‘Ghost’ airport of Murcia may fly at last


TEN YEARS after work began on the region’s new International Airport, Corvera, the ‘ghost’ airport of Murcia may be ready to receive its first plane.

The Regional Government has begun the process to finally bring Corvera Airport into operation, almost five years after the works were completed with an investment of around 270 million euros.

Once again they will put the management contract for this ‘ghost’ travel hub out to tender, despite the fact they are embroiled in a long-running legal battle with the first company to win the concession back in 2007.

The new phase of this cripplingly expensive aviation saga began on March 25 with the bidders’ conditions released in the Official Journal of the European Union.

Interested companies have until May 2 to register. After that date, those who can provide proof of financial buoyancy and experience will have two months to provide detailed technical and economic plans.

The concept of a second airport in Murcia was originally conceived in July 2001 by the Sociedad Aeropuertos de Murcia.

After receiving an initial investment of €270 million building work began in 2007 and is virtually complete.

But the facility was never inaugarated and never opened to the public.
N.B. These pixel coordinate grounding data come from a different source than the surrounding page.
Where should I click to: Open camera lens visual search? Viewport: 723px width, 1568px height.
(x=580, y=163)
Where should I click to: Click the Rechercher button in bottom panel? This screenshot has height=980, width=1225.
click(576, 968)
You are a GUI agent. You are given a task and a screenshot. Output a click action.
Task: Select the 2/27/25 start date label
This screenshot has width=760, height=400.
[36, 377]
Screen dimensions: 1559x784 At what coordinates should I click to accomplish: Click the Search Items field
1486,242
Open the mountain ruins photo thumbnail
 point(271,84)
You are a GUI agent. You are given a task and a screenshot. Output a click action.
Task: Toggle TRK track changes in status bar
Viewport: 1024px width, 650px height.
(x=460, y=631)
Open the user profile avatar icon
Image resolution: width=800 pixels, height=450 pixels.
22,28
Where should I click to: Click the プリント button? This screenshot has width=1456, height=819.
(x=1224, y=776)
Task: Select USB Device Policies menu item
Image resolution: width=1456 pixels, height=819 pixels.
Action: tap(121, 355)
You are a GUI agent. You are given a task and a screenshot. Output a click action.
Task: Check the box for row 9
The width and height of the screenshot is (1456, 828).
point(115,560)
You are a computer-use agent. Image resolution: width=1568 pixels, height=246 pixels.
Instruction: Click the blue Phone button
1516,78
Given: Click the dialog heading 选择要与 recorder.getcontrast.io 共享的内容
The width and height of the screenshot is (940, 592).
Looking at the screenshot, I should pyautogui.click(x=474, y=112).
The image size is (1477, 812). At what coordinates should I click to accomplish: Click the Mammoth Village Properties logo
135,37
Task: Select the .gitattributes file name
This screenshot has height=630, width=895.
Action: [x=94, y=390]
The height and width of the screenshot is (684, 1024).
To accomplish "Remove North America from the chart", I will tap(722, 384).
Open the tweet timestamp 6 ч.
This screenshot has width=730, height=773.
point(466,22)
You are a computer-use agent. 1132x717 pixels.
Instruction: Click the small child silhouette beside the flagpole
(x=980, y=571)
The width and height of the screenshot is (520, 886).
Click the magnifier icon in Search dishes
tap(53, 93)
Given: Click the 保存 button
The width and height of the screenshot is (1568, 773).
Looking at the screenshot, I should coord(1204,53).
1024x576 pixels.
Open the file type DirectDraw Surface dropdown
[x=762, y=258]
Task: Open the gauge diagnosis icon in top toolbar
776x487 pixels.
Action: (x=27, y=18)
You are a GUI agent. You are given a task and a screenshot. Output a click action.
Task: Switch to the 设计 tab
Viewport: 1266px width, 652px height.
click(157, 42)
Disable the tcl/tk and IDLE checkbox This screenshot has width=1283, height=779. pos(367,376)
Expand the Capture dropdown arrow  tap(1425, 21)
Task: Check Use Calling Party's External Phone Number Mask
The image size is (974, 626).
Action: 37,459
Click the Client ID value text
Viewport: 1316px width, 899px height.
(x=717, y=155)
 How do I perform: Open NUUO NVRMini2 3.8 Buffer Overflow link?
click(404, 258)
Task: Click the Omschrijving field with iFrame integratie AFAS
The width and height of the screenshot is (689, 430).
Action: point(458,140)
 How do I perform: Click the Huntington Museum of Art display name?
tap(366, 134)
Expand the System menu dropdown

In December 2015, the regional government was forced to cancel the contract with concessionaire Sacyr from Madrid on the grounds that the company granted the concession had exceeded its allotted time period.

The subsequent legal battle between Sacyr and Murcia’s authorities has become increasingly complex and is now headed for the High Court.

Corvera is the first regional airport to be put out to tender since the frenzy to open small airports across Spain began sapping resources and leading, in the case of Castellón and Ciudad Real, to years of disuse. Ciudad Real was last year sold to a Chinese consortium for 10,000 euros.

In the case in Huesca, Lérida, Salamanca, León, La Rioja, Burgos and Albacete, the crippling losses have been absorbed by the airport networks.

When it opens, Corvera will replace the region’s San Javier airport, but that in itself creates further problems.

The Ministry of Development has invested 70 million euros recently on San Javier Airport. AENA, the management company who run the majority of Spanish airports, have built a new terminal, control and another runway on the property they share with the Ministry of Defence.

According to estimates from Murcia’s Department of Development and Infrastructure, Corvera will be able to welcome 800,000 foreign tourists in the first four years, pushing total passenger traffic up to 3.5 million a year, a figure which could, in time, rise to 5 million. It will also create 20,000 jobs and raise regional GDP by 3.5 percentage points.

These passenger figures would mean revenue of €495.8 million (€600 million including sales tax) in the first 25 years. A complementary activities zone totaling 600,000 square meters is also on the cards, with profits from it remaining in private hands.

The successful bidder will be able to establish fees and negotiate with airline operators – a freedom which should improve competitiveness in the Alicante, Murcia and Almería regions and allow for more efficient management, according to the authorities.